**RECORDED DATA**.
━━━━━━━━━━━━━━━━━━━━

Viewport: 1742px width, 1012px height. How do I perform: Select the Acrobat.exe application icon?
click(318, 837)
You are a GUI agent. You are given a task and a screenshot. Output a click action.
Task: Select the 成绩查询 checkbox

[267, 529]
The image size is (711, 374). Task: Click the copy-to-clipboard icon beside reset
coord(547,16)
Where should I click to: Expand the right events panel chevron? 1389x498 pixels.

━━━━━━━━━━━━━━━━━━━━

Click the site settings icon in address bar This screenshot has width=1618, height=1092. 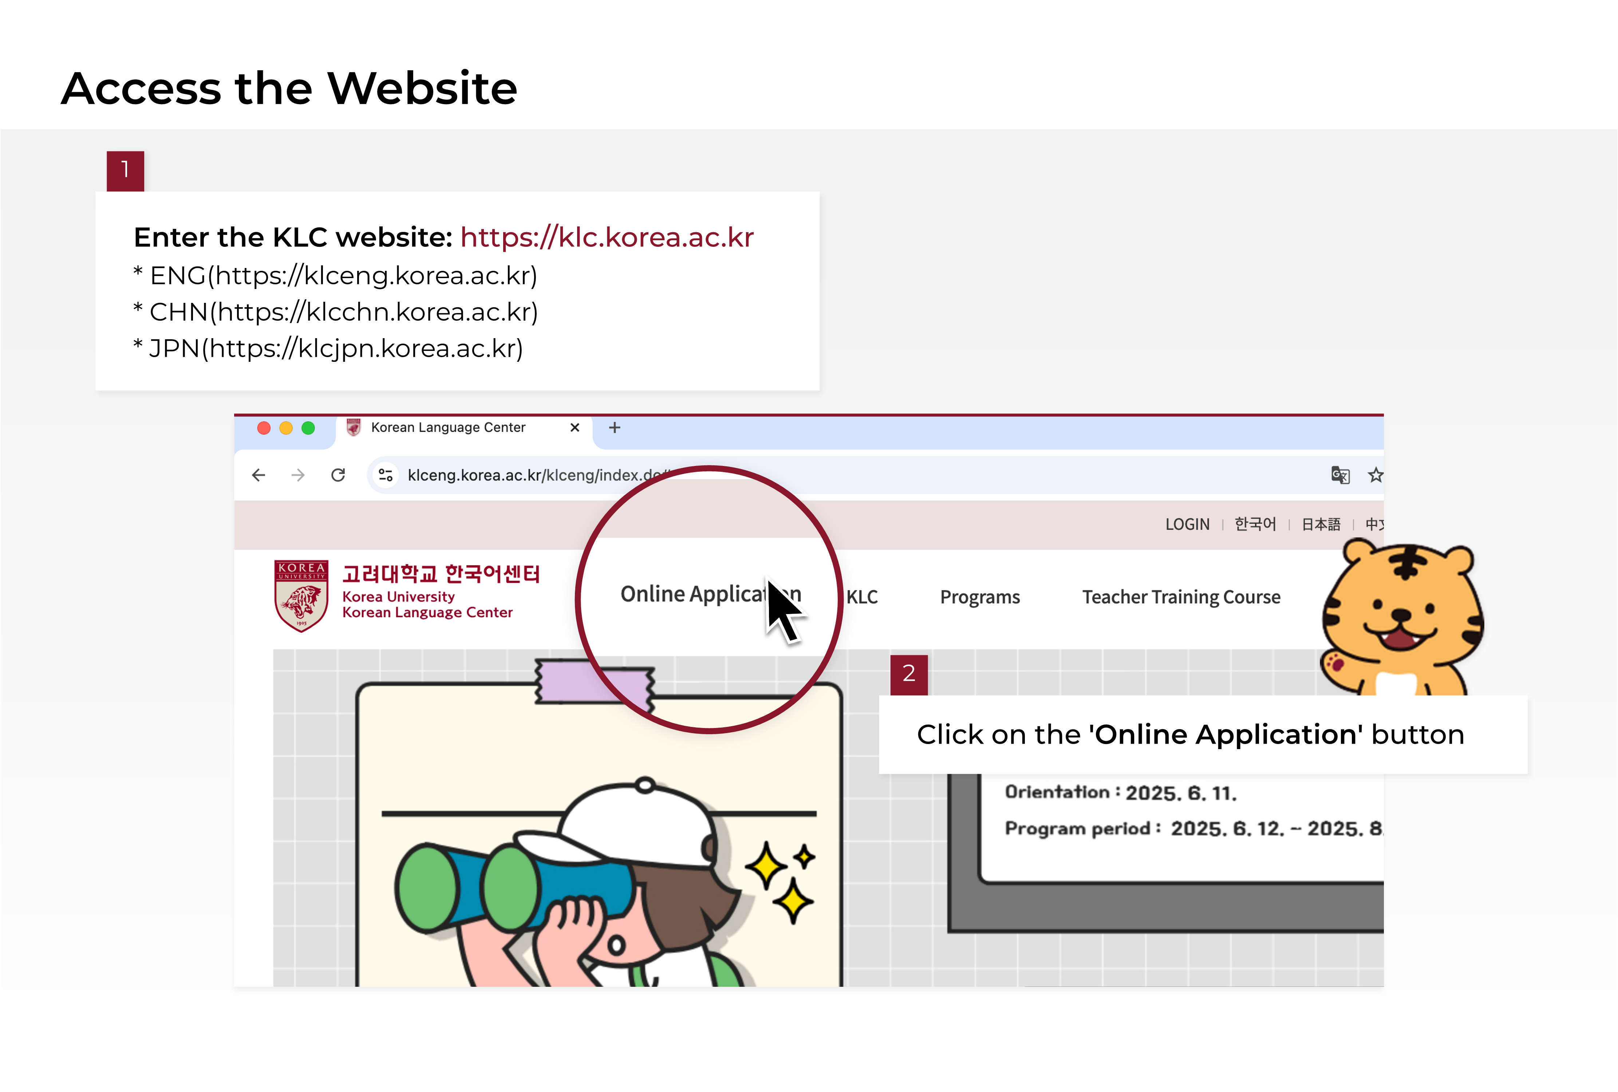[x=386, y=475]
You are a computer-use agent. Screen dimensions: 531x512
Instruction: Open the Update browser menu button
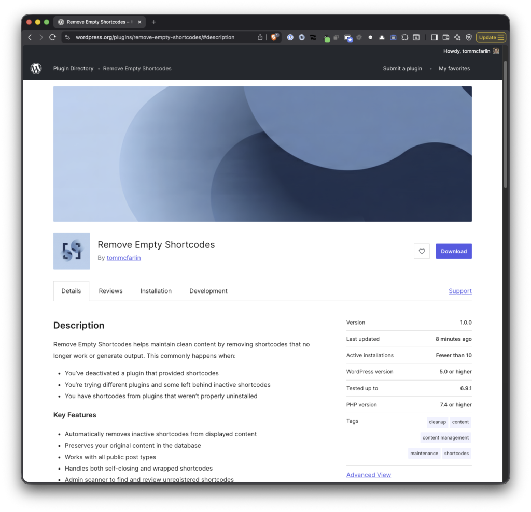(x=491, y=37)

━━━━━━━━━━━━━━━━━━━━

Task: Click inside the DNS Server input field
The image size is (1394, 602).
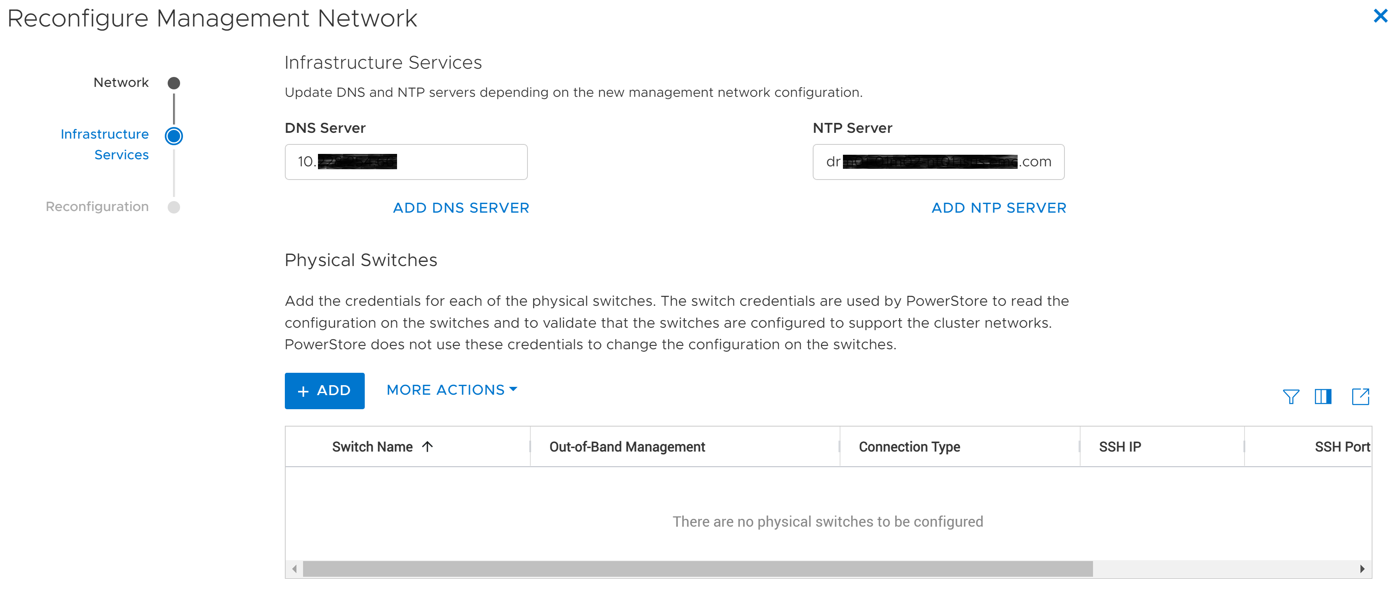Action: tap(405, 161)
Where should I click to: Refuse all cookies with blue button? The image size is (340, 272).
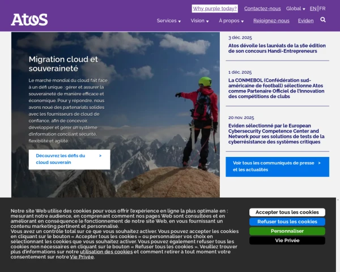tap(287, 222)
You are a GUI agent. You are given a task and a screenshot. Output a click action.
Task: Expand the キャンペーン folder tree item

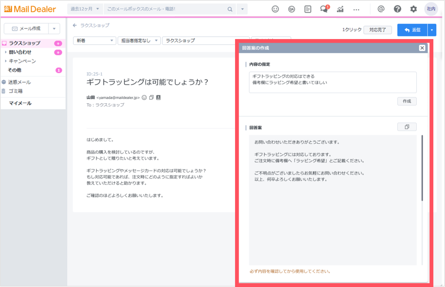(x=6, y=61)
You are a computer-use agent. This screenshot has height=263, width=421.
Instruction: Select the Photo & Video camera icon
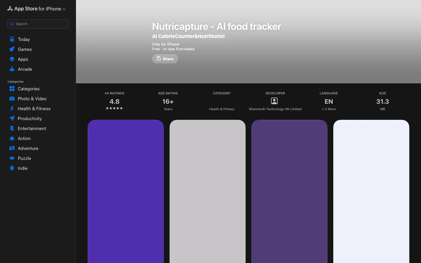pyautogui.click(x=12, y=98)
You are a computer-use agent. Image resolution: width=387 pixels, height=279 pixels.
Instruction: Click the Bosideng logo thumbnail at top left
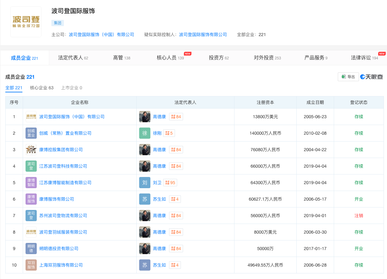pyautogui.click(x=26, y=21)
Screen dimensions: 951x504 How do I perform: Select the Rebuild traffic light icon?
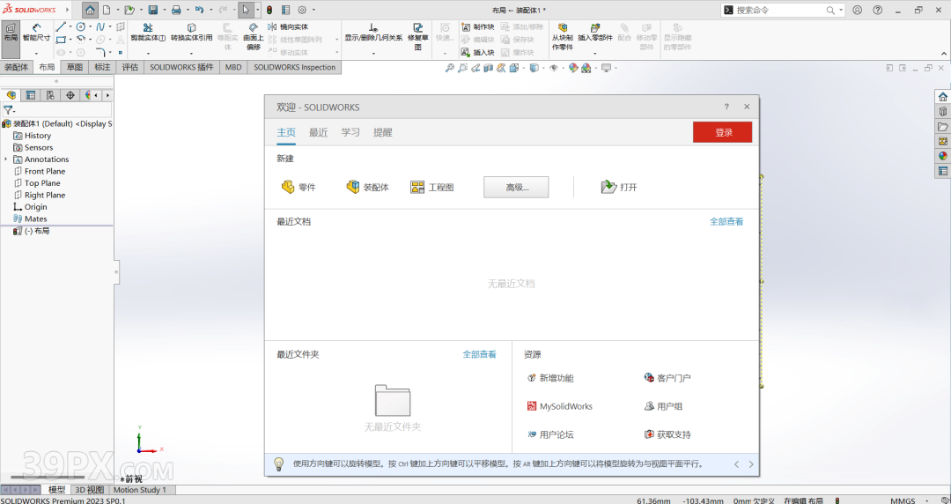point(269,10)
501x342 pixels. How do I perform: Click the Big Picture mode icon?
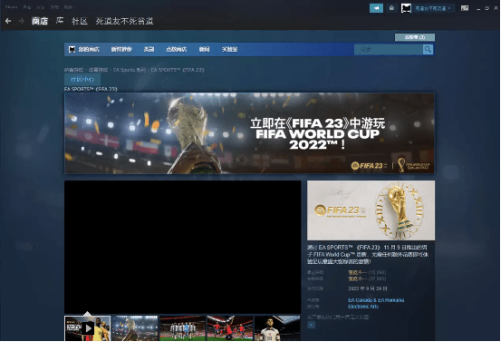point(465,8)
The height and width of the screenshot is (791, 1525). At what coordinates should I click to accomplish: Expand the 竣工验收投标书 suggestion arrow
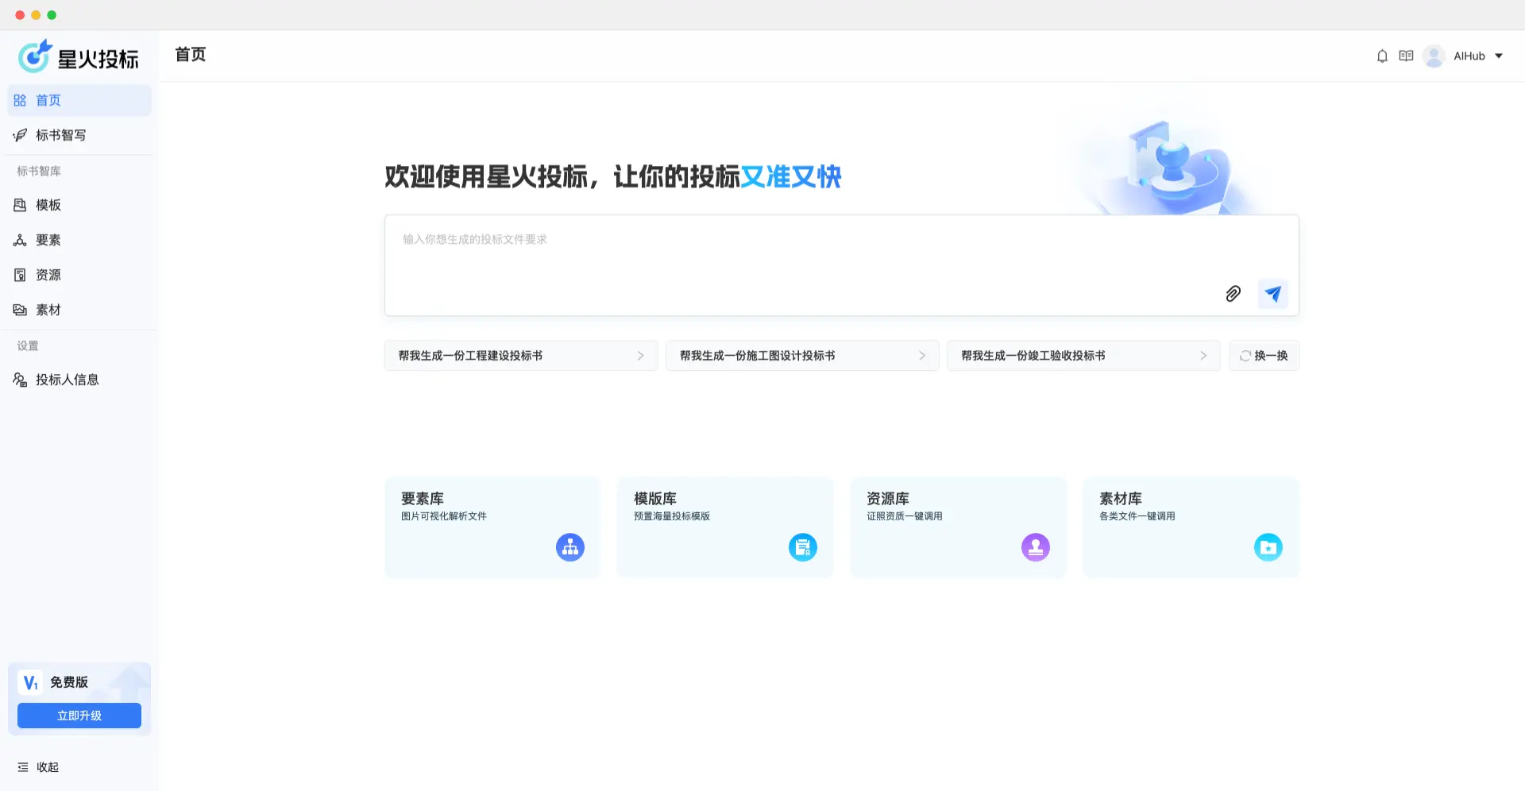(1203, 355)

━━━━━━━━━━━━━━━━━━━━

**REQUIRED TASK**. Set down the items above without any change, beginning at the line that contains "Viewport: 1742px width, 1012px" and ending after the line that contains "Where should I click to: Expand".

**THE COMPLETED TASK**.
Viewport: 1742px width, 1012px height. How do I perform: Select the Acrobat.exe application icon?
click(318, 837)
You are a GUI agent. You are given a task and a screenshot. Output a click action.
Task: Select the 成绩查询 checkbox

[267, 529]
The image size is (711, 374). Task: Click the copy-to-clipboard icon beside reset
coord(547,16)
Where should I click to: Expand the right events panel chevron? 1389x498 pixels.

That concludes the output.